Something rich and strange

David Crane HELLFIRE AND HERRING: A CHILDHOOD REMEMBERED by Christopher Rush Profile, £15.99, pp. 308, ISBN 101861979177 £12.79 (plus £2.45 p&p) 0870 429 6655 1 t would be hard to exaggerate just how good — or for those who have never read Christopher Rush — what a surprise and relief this book is. In the usual course of events there are few things to lower the spirits like a Scottish memoir, but here in the generosity, invention, compassion and wit of a story of an east coast childhood is the perfect antidote to that melancholy, long, withdrawing roar of the crofting world that seems to form the dismal staple of contemporary Scottish memory.

Christopher Rush was born in St Monans on the east coast of Scotland in 1944, the son of a local girl and an English brute of a father just back from the war. Through Rush's tale of a childhood Eden slithers this reptilic drunk of a father, but in the very nature of the 'insular and matriarchal' community that the old St Monans was, it is inevitably his mother's presence and his mother's family — alive and dead — who make up the vividly bizarre reality of his infant world.

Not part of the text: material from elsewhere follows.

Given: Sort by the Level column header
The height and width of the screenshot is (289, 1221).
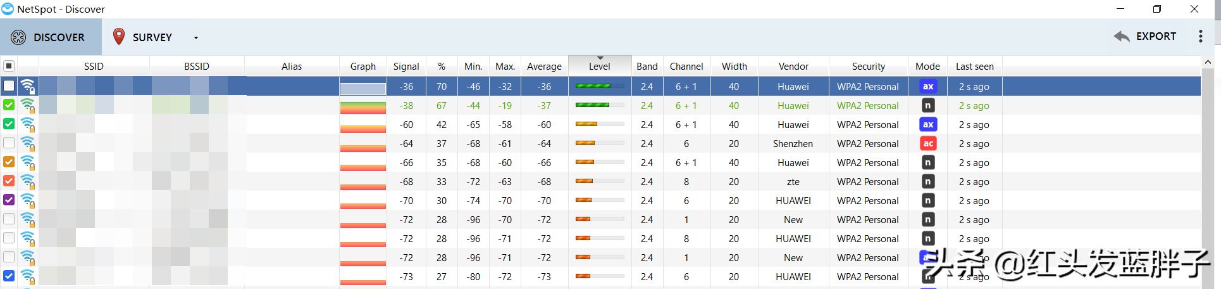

And what a world it is! A world of crazies and fanatics, of seers, second-sighters and apparitions, a world suspended somewhere between the eternal and the actual, between the Calvinist certainties of the next world and the cold, boils, piles, hardships and beatings that are the only certainties of this. It would be forgivable in anyone to find such a childhood congealed into the stuff of real hatred, and yet the largeness of this book and the triumph of Rush's prose transmute it all — Papists, Presbyterians, Congregationalists, Open Brethren, Closed Brethren, Fergusson's Brethren, father, lunatics, suicides, child-flogging teachers and the whole mad lot of them — into something startlingly rich and strange.

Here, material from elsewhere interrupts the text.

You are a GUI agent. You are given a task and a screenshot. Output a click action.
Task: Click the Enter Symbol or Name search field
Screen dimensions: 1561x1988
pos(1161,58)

'Someone once said,' Rush notes with a possessive affection, `that heaven lies all about us in our infancy, but from what I recall, it was more like growing up in a Bosch boneyard.' He was not exaggerating. No town could have been safer for a child, perhaps, but no town either could have boasted a higher percentage of madmen and mad women. There was Honeybunch for a start, dirty, crazed, beautiful, and harmless as they come, lying naked on a tombstone while the 80-year-old sexton hosed her down to the strains of 'Rock of Ages' and a small boy watched. Or Miss Hughie — `Shuggie' — at school, who weighed the Old Testament in one hand and the New in the other, 'and found the latter wanting'. Or again, Miss Sangster, viciously 'hammering facts like nails' into small boys' heads, breaking down on the news of the old king's death. And, brooding over all, 'old Penman', stalking the streets and the living 'like a shark following a ship', ringing the news of the town's dead before they were even cold in their beds.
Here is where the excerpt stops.